Dzimitrowicz H, Esterberg E, Miles L, Zanotti G, Borham A, Harrison MR. Referral and adjuvant treatment patterns after nephrectomy in high-risk locoregional renal cell carcinoma. Cancer Med. 2021 Dec;10(24):8891-8. doi: 10.1002/cam4.4407


BACKGROUND: It is unclear whether patients with renal cell carcinoma (RCC) are routinely assessed for recurrence risk post-nephrectomy and whether patients at high recurrence risk are seen by providers who can evaluate candidacy for adjuvant systemic therapy (AST) and clinical trials.

MATERIALS AND METHODS: We identified all patients with locoregional RCC who underwent nephrectomy via an institutional database within Duke University Health System between 1 April 2015 and 31 December 2019. Medical records were reviewed to identify patient characteristics, post-nephrectomy referrals, treatment, and follow-up. Patients with tumor stage ≥3 and grade ≥2, regional lymph node metastasis, or both, were classified as high recurrence risk.
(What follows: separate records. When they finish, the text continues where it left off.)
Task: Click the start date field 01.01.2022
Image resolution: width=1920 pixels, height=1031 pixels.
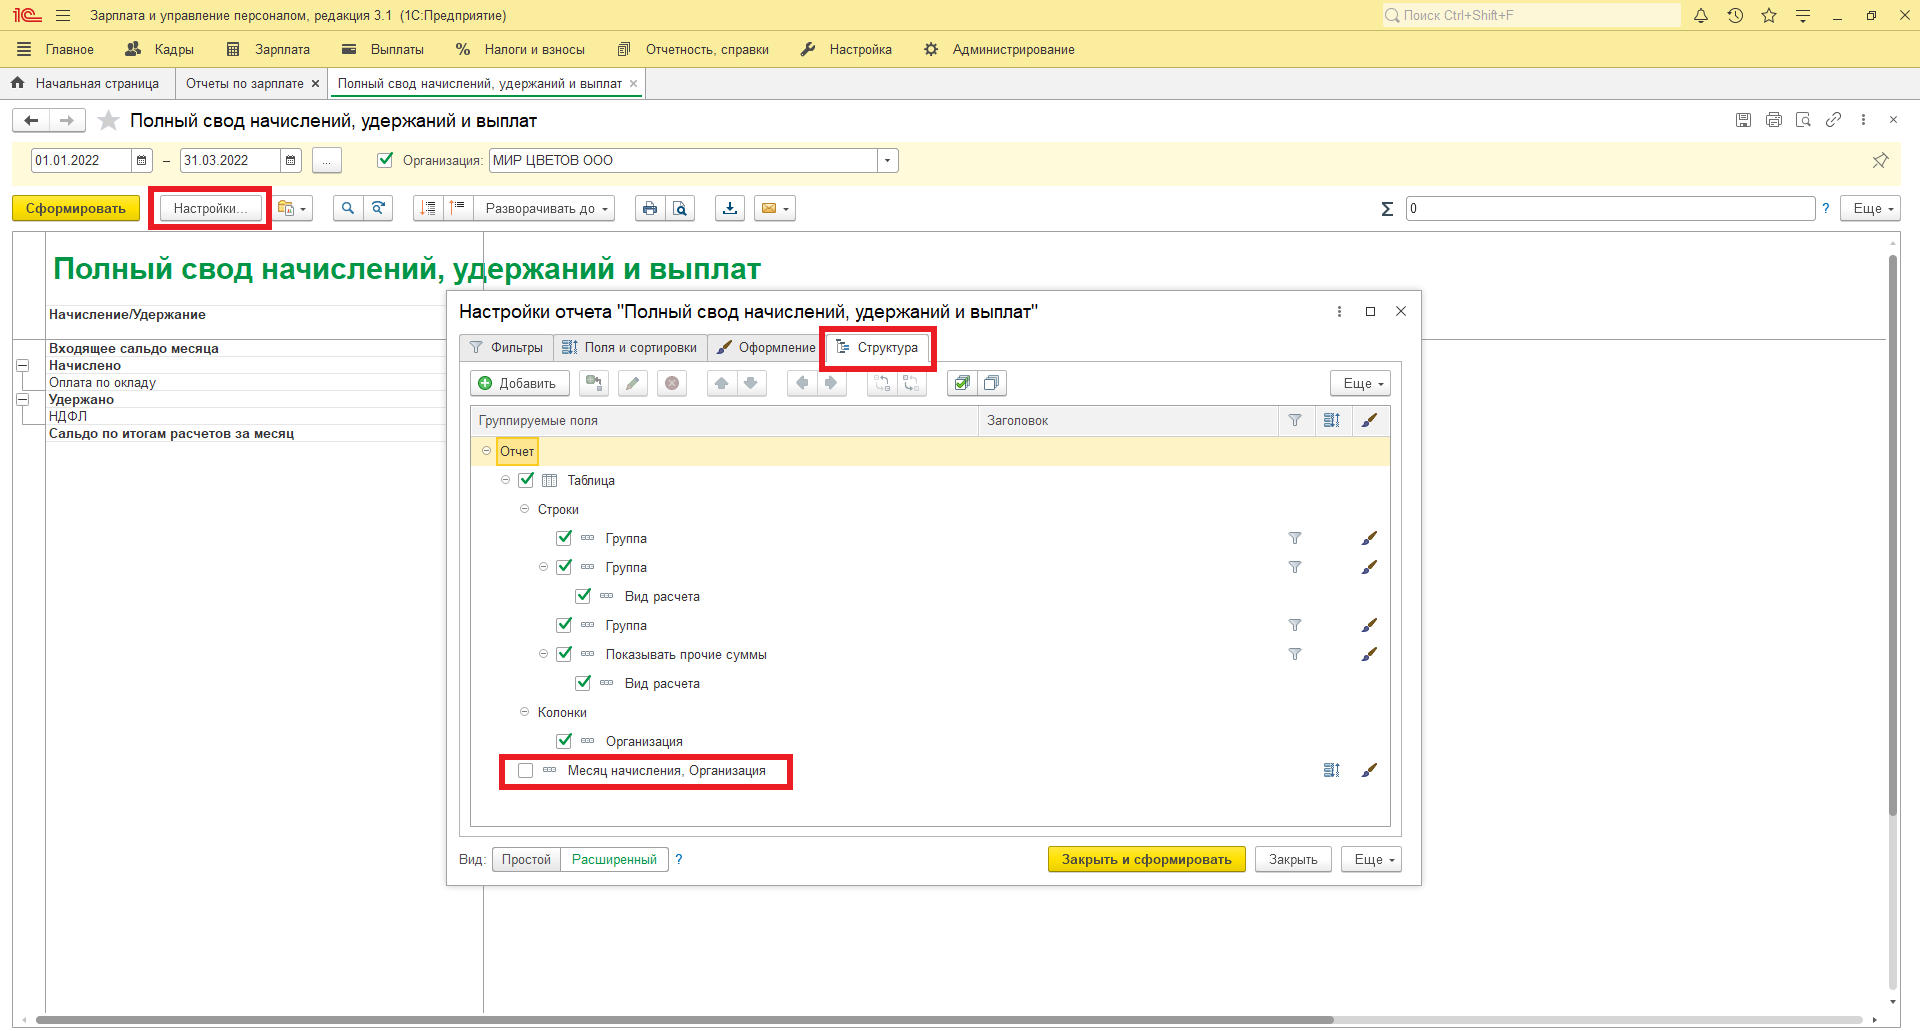Action: tap(81, 160)
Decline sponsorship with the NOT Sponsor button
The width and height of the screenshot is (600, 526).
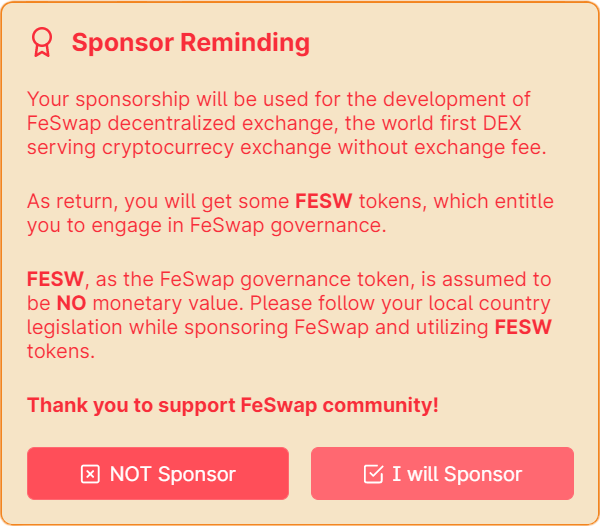click(x=158, y=474)
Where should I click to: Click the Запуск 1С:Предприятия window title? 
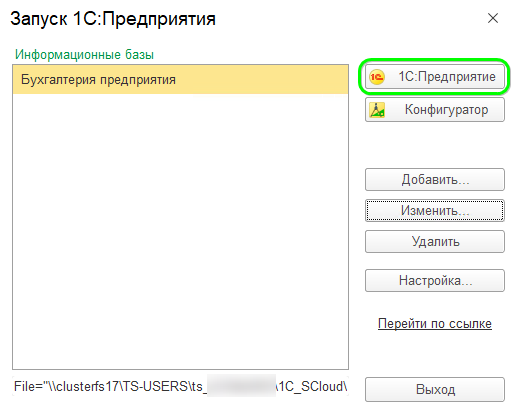coord(113,19)
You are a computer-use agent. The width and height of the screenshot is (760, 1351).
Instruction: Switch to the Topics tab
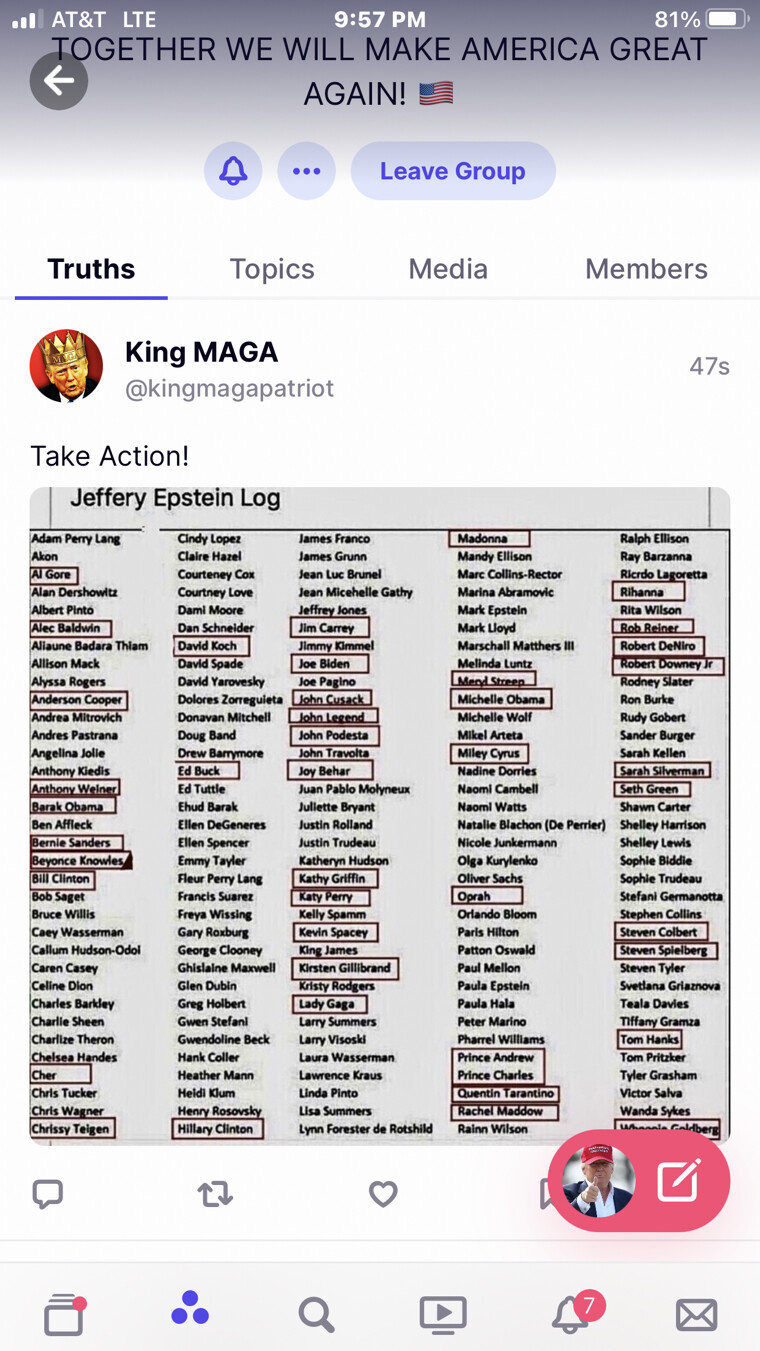pos(272,269)
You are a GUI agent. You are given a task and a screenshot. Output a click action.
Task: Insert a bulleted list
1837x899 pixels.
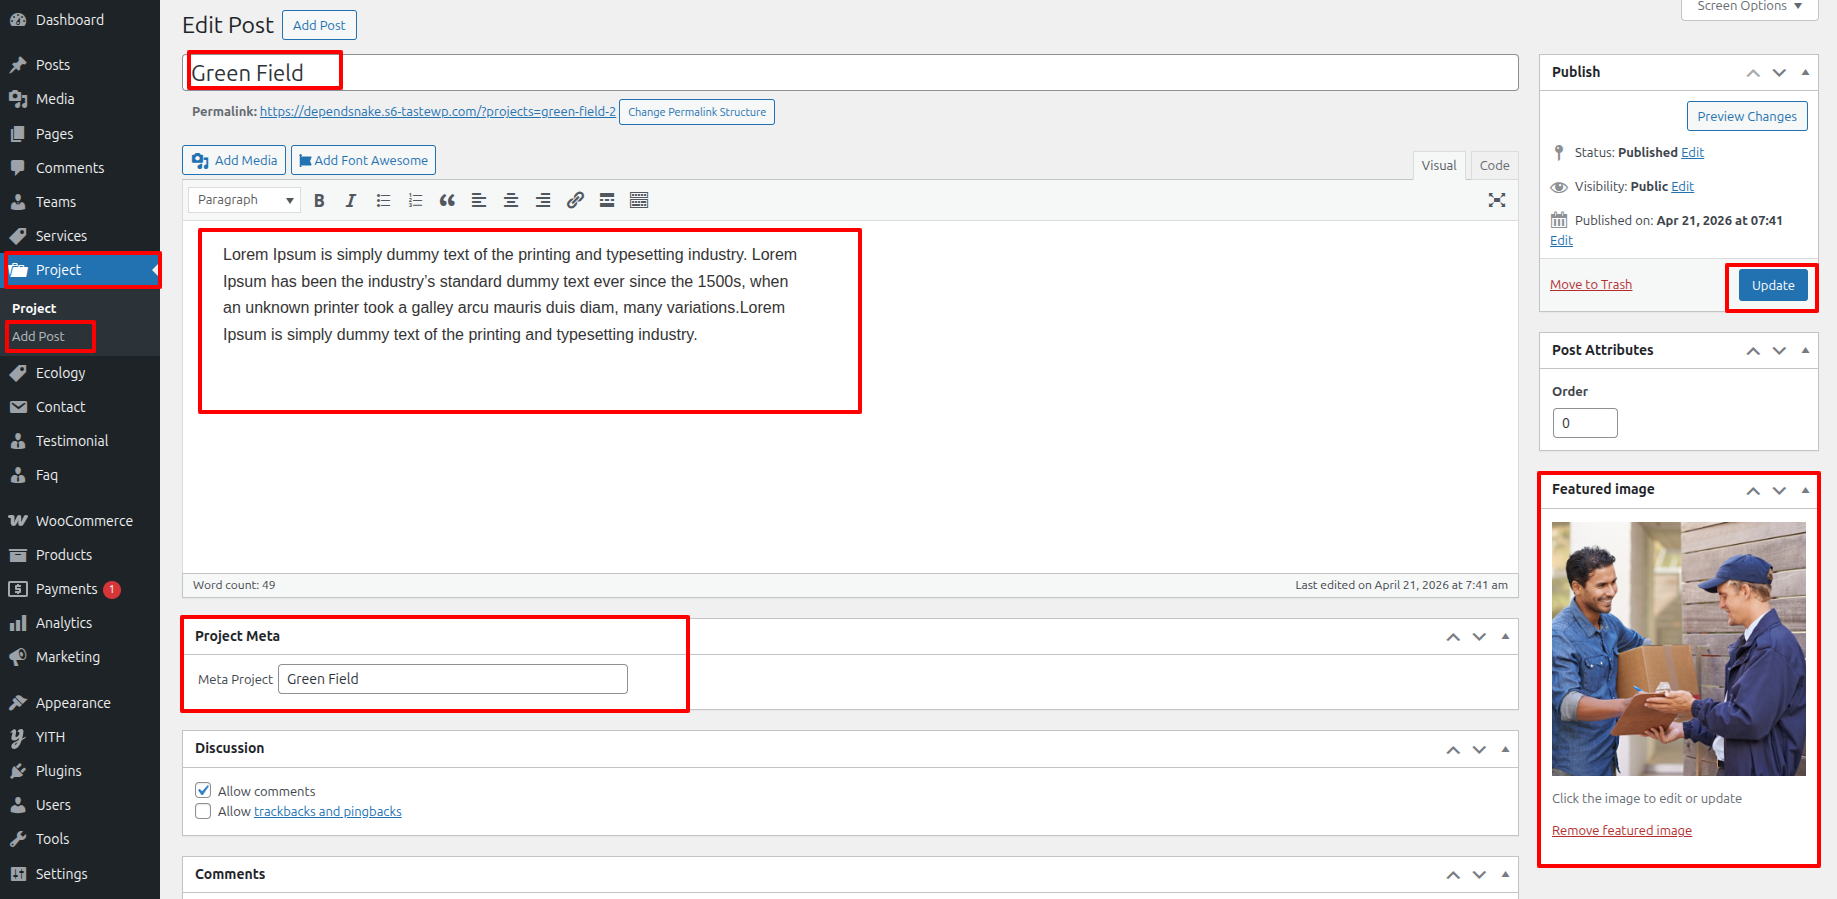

RESULTS: Of 618 patients with locoregional RCC who underwent nephrectomy, 136 (22%) had high recurrence risk. Of those, 25 patients with high-risk disease (18%) were referred to medical oncology for discussion of AST; 23 (92%) of these referrals took place in 2018-2019. One patient received adjuvant sunitinib and two patients participated in adjuvant immunotherapy trials. The decision not to receive AST was primarily made by the oncologist in 10 (46%), the patient in 8 (36%), and unrecorded in 4 (18%) of 22 cases, for multiple reasons. Individual surgeons referred high-risk patients for discussion of AST with varying frequency, ranging from 0% to 100% in 2019.

CONCLUSIONS: Despite increasing number of patients with locoregional RCC at high recurrence risk referred to medical oncologists after nephrectomy, few patients received AST, including participation in clinical trials. With increasing AST options and ongoing clinical trials in this space, these findings highlight the need for continued efforts at identifying effective AST and referring patients most likely to benefit to medical oncologists. ClinicalTrials.gov, NCT04309617.